FOOTNOTE: (For certain kinds of "simple" machines, it is possible to show
that the Halting Problem for Simple Machines cannot be decided BY "simple"
machines.  For example, we might choose simple machines to be the kind of
"pushdown-store" machines used to parse inputs according to a BNF grammar.
These machines are too limited to include a decider for their own halting
problem.  But undecidability BY simple machines need not imply that a
problem is really hard.  For example, there is a rather efficient Scheme
procedure which decides the Halting Problem for Pushdown-Store machines.)
END-FOOTNOTE

A result like this provides some valuable guidance about where the "hard
part" of program analysis resides.  For example, an important part of real
compiler technology involves program analyses which are far more detailed
than just determining the halting property.  How can compilers do this
analysis, since we know such analysis is undecidable?  The answer is that
compilers DON'T fully analyze ALL possible source programs--they do the
best they can.  For some classes of programs, compilers can use procedures
which are guaranteed to provide complete analyses; for programs which fall
outside of the classes which the compiler can handle, there is no
guarantee of the quality of analysis or of the resulting compiled code.

It would be a waste of time for compiler designer to try developing
perfect analysis methods for some unanalyzable subclass of programs.  From
the compilation of Scheme to nano-computers, we learn, for example, that
simply cutting down on the built-in operations in a language cannot be
expected to yield an analyzable class of programs.  In this way,
identifying simple unanalyzable/undecidable subclasses of programs gives
useful guidance on where NOT to waste time.

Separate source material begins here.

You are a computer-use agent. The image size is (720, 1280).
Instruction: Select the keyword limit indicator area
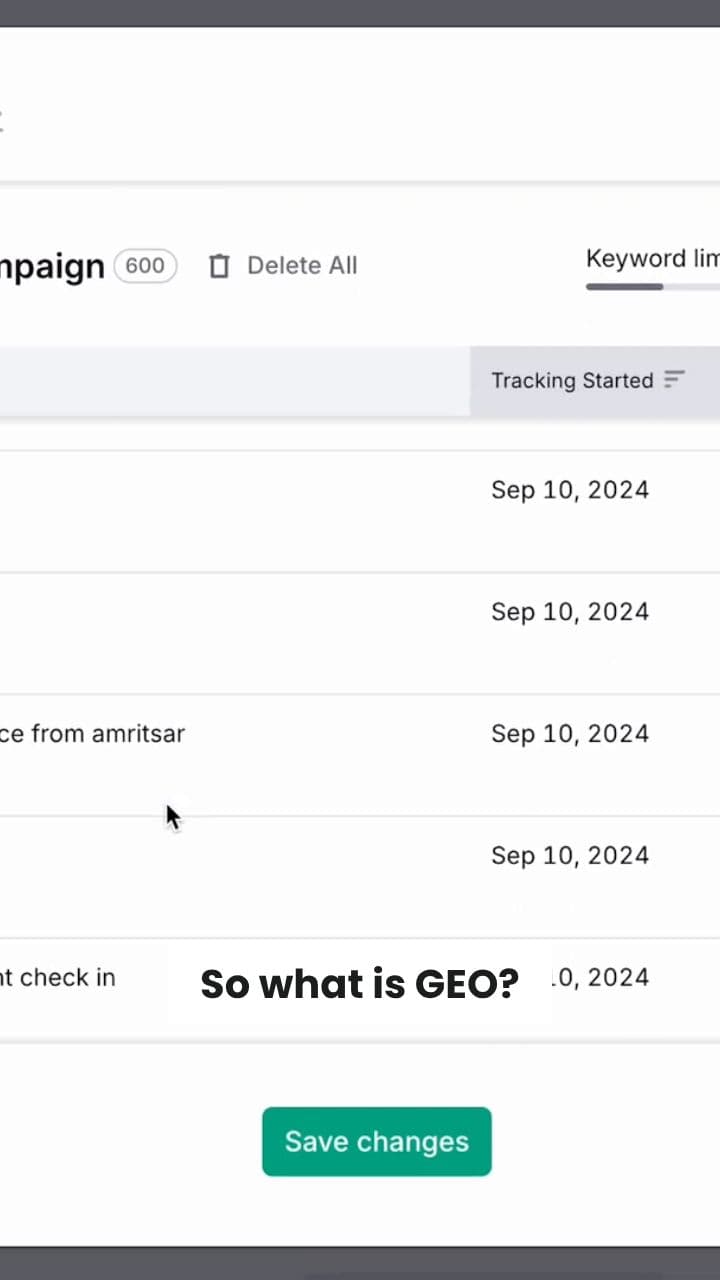[650, 270]
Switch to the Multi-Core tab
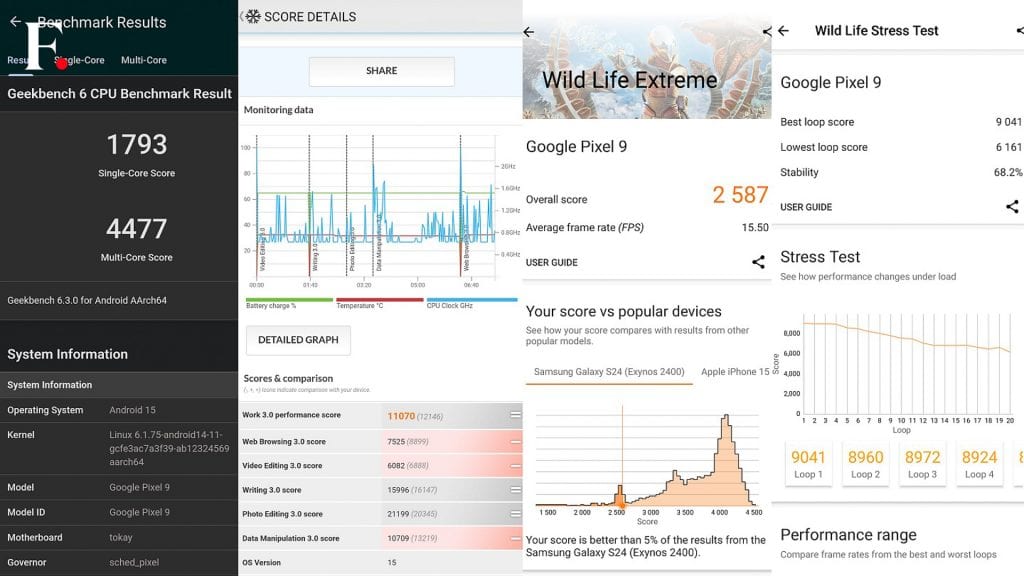Screen dimensions: 1024x576 144,60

The insight that even very simple programs have undecidable properties
plays an additional important role in the Theory of Computation.  It is a
key technical fact used in establishing the pervasiveness of
undecidability in subject areas far removed from Computer Science.

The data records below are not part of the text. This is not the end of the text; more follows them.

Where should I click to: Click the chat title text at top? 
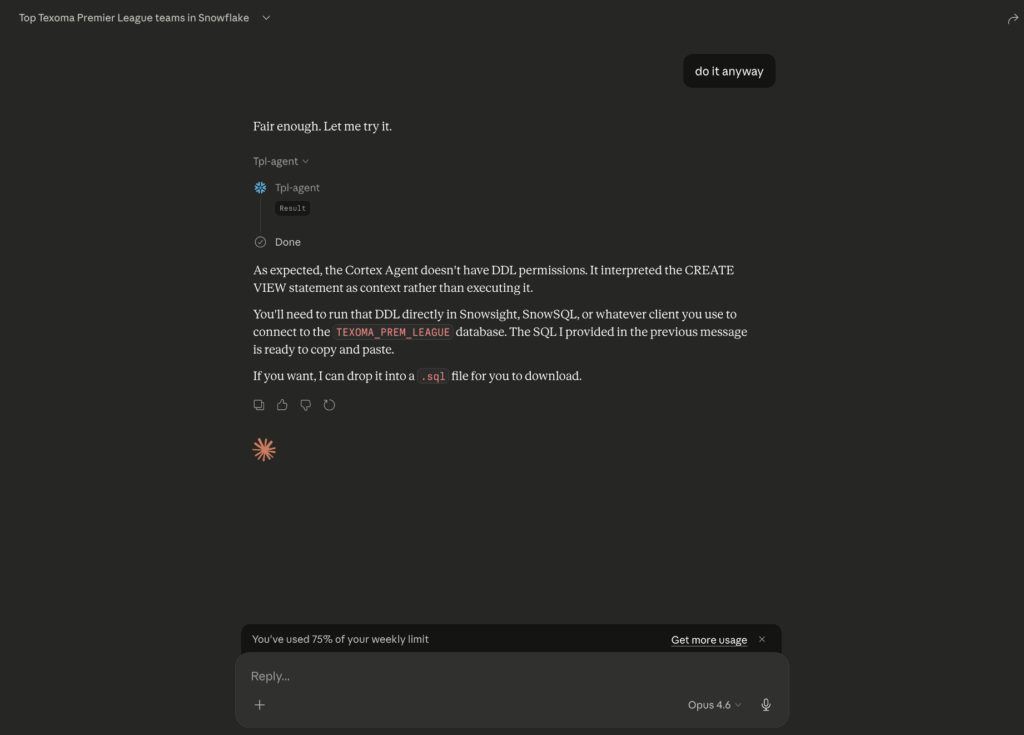[x=134, y=18]
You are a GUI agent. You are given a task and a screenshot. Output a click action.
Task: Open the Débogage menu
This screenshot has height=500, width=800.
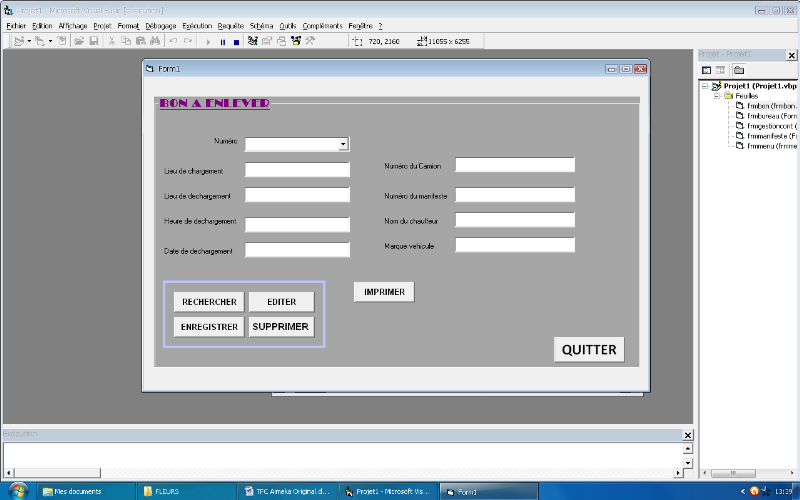[x=160, y=25]
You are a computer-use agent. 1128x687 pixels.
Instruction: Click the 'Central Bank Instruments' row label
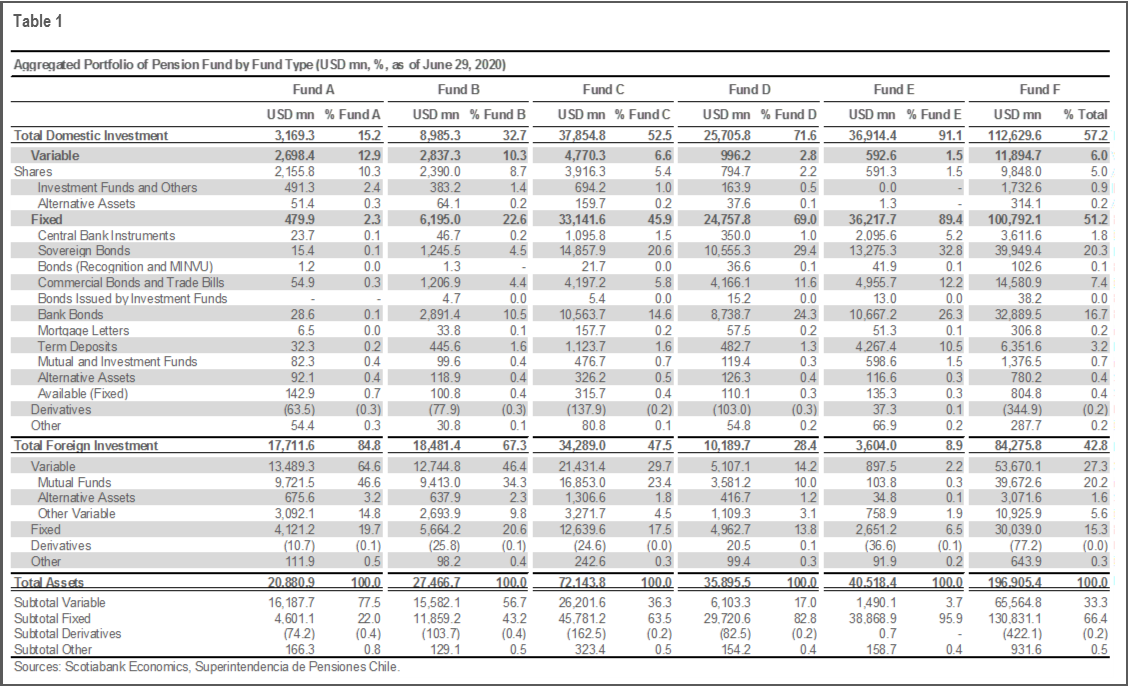pyautogui.click(x=106, y=236)
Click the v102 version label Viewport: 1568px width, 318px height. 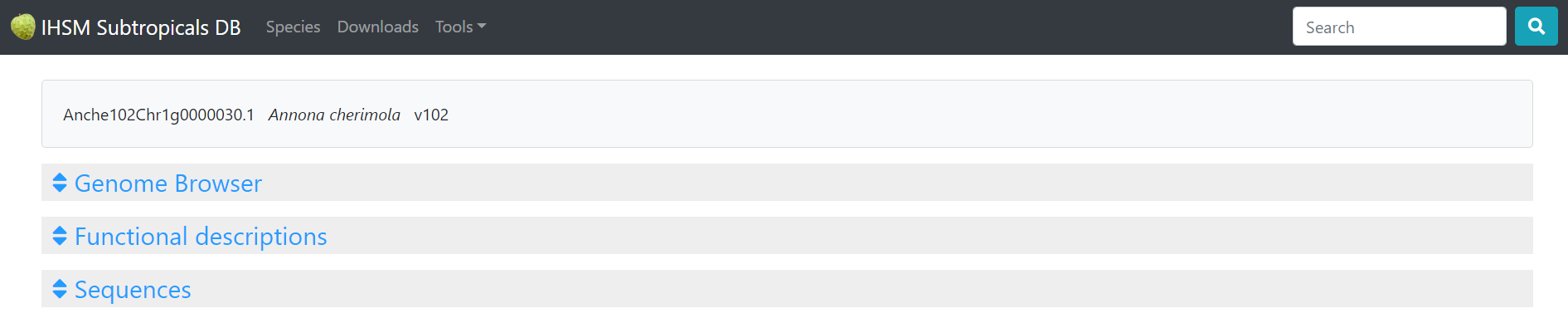pos(431,115)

So far we have seen only "incestuous" undecidable problems: problems about
programs which cannot be decided by programs.  Later we will discover
undecidable problems about polynomials, simple algebras, and simple
grammars, for example.  The proofs will be based on learning to "program"
with polynomials, algebraic equations, etc., so they simulate more
familiar kinds of programs.  But these problems from outside Computer
Science were not intended to embody programming, and it is generally very
difficult to program with them.  For example, writing algebraic equations
which, in a suitable sense, "simulate," Scheme programs would be an
extremely cumbersome exercise.  On the other hand, as should be expected,
it is much easier to write equations which simulate nano-computer
programs.  But simulating nano-computers is sufficient, since
nano-computers in turn can simulate Scheme.

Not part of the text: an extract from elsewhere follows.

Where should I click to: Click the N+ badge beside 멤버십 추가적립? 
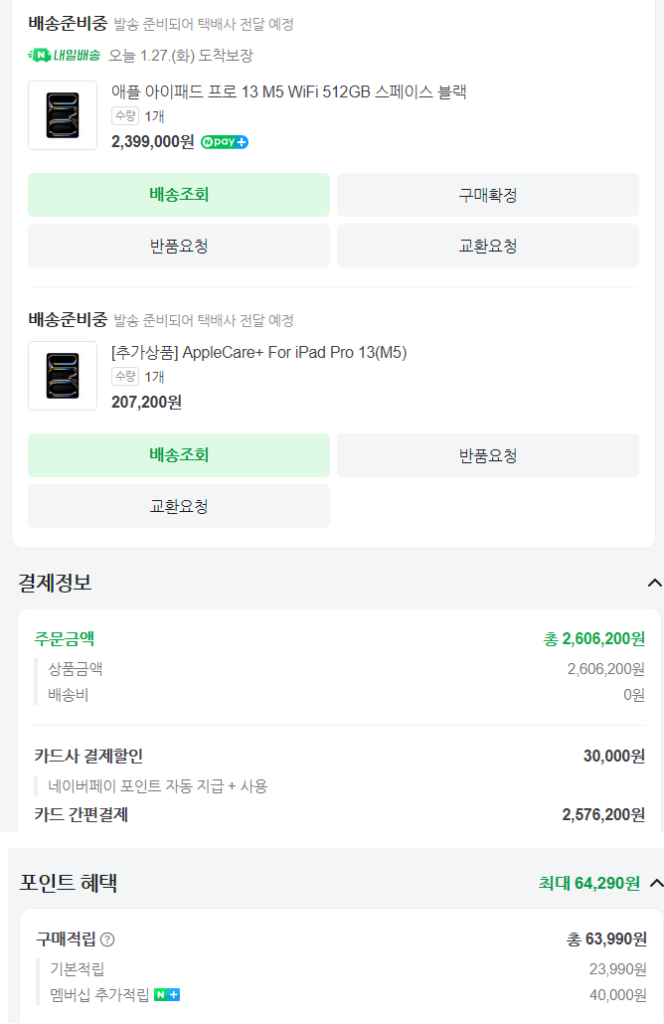click(167, 995)
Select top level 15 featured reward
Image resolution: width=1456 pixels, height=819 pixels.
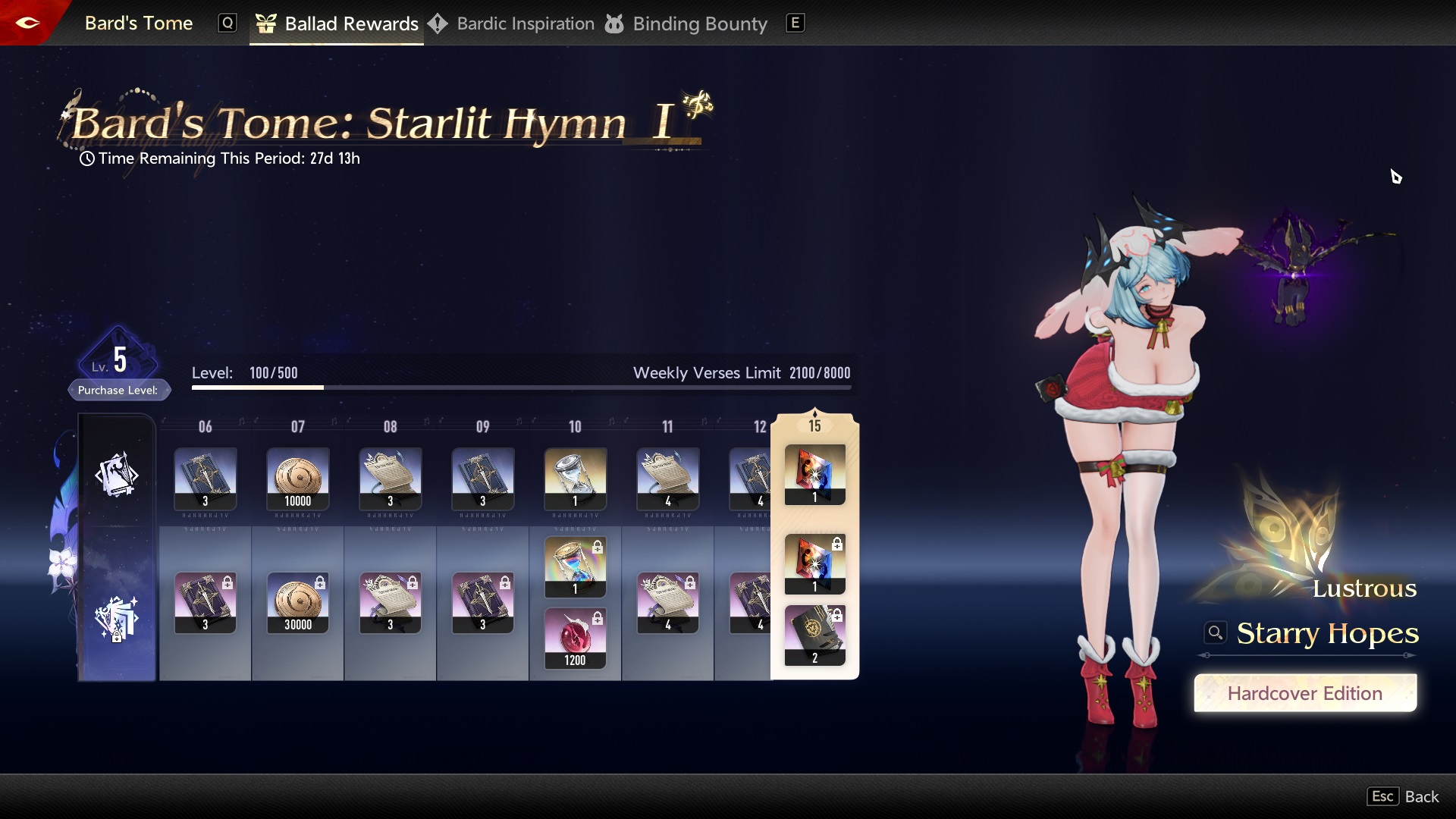point(814,475)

One of simplest nano-computers we consider is the n-Counter machine.  This
is a machine with n registers for some n > 0, each register capable of
holding a nonnegative integer of arbitrary size.  The only operations of
the machine are to increment (add one) to any register, decrement any
register (leaving it unchanged if the register contains zero), and branch
on whether a register contains zero.  The registers are called "counters"
since in a single step they can only be incremented and decremented.  For
example, in 2-counter machines, the only instructions are:

instruction             informal meaning
-----------             ----------------

inc1                    increment first register
inc2                    increment second register
dec1                    decrement first register,
                          except leave it alone if it is 0.
dec2                    decrement second register,
                          except leave it alone if it is 0.
ifr1 n1 n2              if register 1 is zero, go to line n1,
                          otherwise go to line n2.
ifr2 n1 n2              if register 2 is zero, go to line n1,
                          otherwise go to line n2.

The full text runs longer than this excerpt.